I love these festivals of the Sainted Virgins whom we commemorate each morning in the Canon of the Mass; these Holy Women were especially popular among the clergy of the Catholic Revival in the Church of England. Glorious S Agatha's, in Portsmouth, one of our few Ordinariate churches, keeps that tradition alive and vivid.
And S Agnes in particular reminds me of the distant but satisfying days when I was a curate in the 'concrete jungle' of the 'inner city' in South London. I was at S Michael's, Bethwin Road, and our next-door parish to the West was S Agnes at Kennington, a great Anglo-Catholic shrine rebuilt after war-time bombing. I used occasionally to supply there when the Parish Priest was away or sick.
In those early 1970s, it was a 'rough' area where one ran the risk of being beaten up, as the pp had been several times (the monk resident at the nearby Greek Cypriot church was murdered .. martyred, I should say ... by burglars). This was right at the end of that period when nearly all the surviving South London Anglican churches, having been founded by the Victorian successors of the Tractarians, were still Anglo-Catholic. But the heart had been taken out of that tradition by the bombing of so many churches (most of these were not rebuilt after the War) and the displacement of the populations from the old terraced houses. They had been dispersed far and wide when their old homes were condemned by 'the Council' and replaced by tower blocks. These in turn soon became far worse than the old 'slums' had ever been, and were unbelievably murderous buildings to inhabit ... the entirely essential lifts were nearly always out of order.
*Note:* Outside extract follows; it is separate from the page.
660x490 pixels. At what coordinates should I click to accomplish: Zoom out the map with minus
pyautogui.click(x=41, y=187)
Teachers, Social Workers, Doctors, Police ... all lived as far away from the area as they could. We Clergy were the only 'professionals' who, in our tied accommodation, lived on the job. We ran our Community Newspaper to bind the community together in a struggle for more human conditions.
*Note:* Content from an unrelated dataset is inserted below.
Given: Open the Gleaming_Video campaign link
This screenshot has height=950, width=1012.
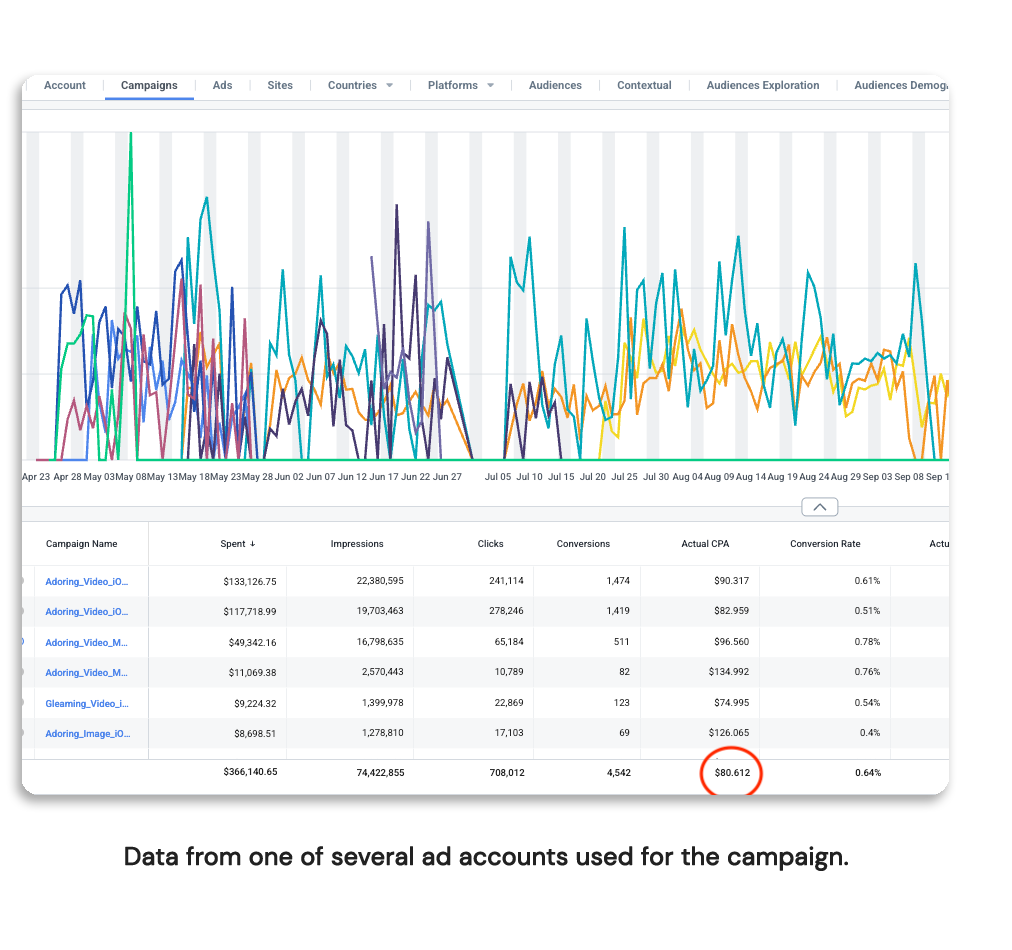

One year, I said a requiem at S Agnes's for the Officers and men of the Manchester Regiment, slaughtered by the Hannover Rats in the aftermath of the '45. The executions took place more or less on the site of the church. So perhaps it had been an iffy area even in the 1740s!
Happily, most of the old congregation of S Agnes's, led by their courageous Parish Priest Fr Christopher Pearson, carried the story and tradition of that church into the Ordinariate in 2011; Father is now pastor of the Church of the Precious Blood in Southwark, not so very far away.
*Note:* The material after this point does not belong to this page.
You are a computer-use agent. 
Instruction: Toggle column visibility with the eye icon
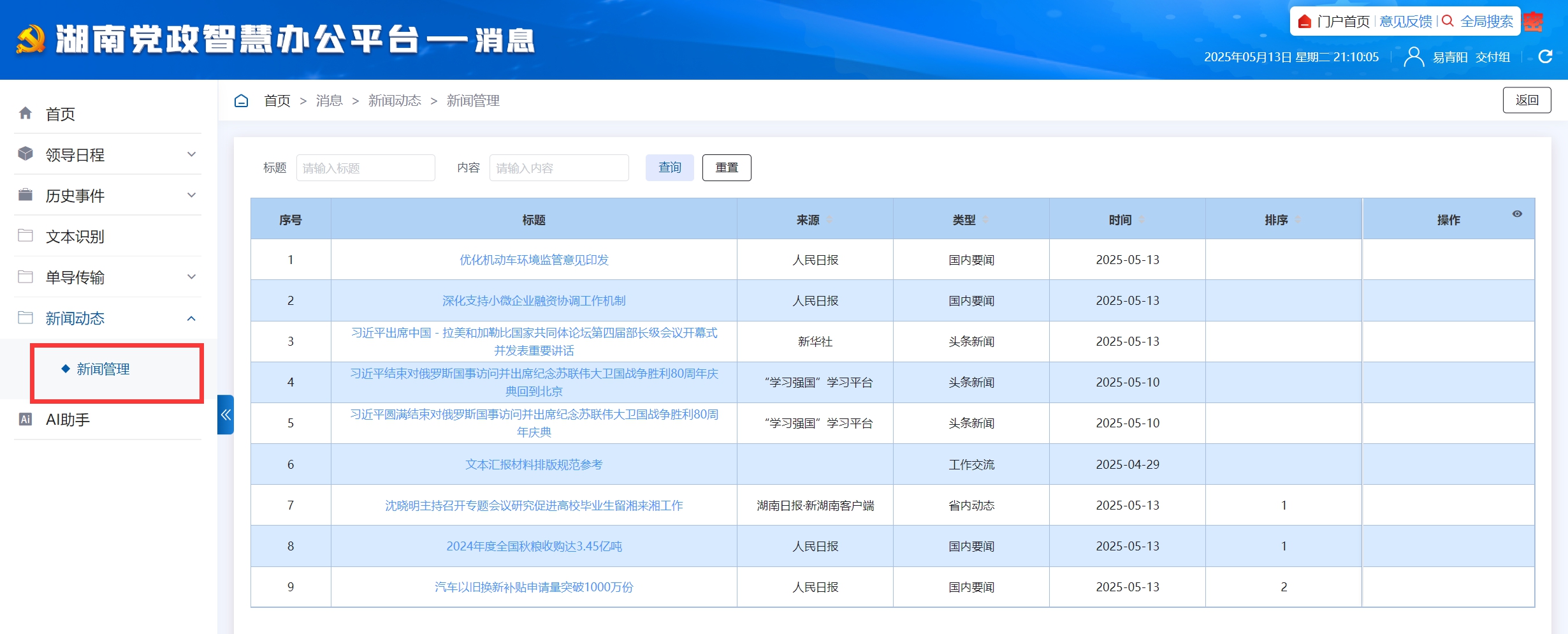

These continuities matter. There is a sense in which the Ordinariate is not a new community.
The story of the Manchester Regiment which followed the Bonnie Prince, is poignant as it is romantically heroic. From it very many interesting facts about religious sentiment of Manchester in the mid 18th century may be gleaned, and here I share just a couple.
Many of rank and file of the Regiment, as well as some of the senior officers were Catholics from rural Lancashire, where the traditional religion had never died (pace Newman’s ‘Second Spring Sermon’). Manchester, it was claimed by the Protestant Establishment, had been eradicated of Papists by this time, who we are told only reappeared with subsequent 19th century immigration. Not so; one of those executed at Kennington was a Papist working right in the centre of the town; Thomas Siddall the perruquier. Moreover, his father, another Thomas of Slade Hall just to the south of the centre, had been executed for his part in the 1715 Rising. With his final words, he prayed that his sons should be honoured with a death like his for their king and their faith – prophetic indeed.
One of those executed at Kennington was Thomas Theodorus Deacon, son of a bishop of the British Orthodox Church, the good Dr Deacon; a mighty prelate of the line of non-jurors, whose pro-cathedral and medical surgery were popular in Manchester. Two other of his sons were members of the Regiment; Robert Renatus dying in captivity awaiting execution, and Charles Clement in the penal colonies of Jamaica. In Dr Deacon’s work, ‘Compleat Collection of Devotions’ (sic) of 1734, there were exercises for a good death, and many other pious prayers and liturgical arrangements gleaned from ancient and pious sources. These, along with supplementary devotions sent to London, were used by several of those to be executed at Kennington, following the example of the bishop’s son. They all made good deaths.
When the severed heads of the leaders of the Regiment were returned to Lancashire, that of Thomas Theodorus was spiked on the Old Exchange building in Manchester, just behind St Anne’s Church outside of which the good doctor is buried. Every day the old man would walk past his son’s head so displayed, remove his hat and bow his head, both as a sign of loving respect, and to pray for the repose of his three sons who gave their lives for the ancient Royal House and the ancient faith.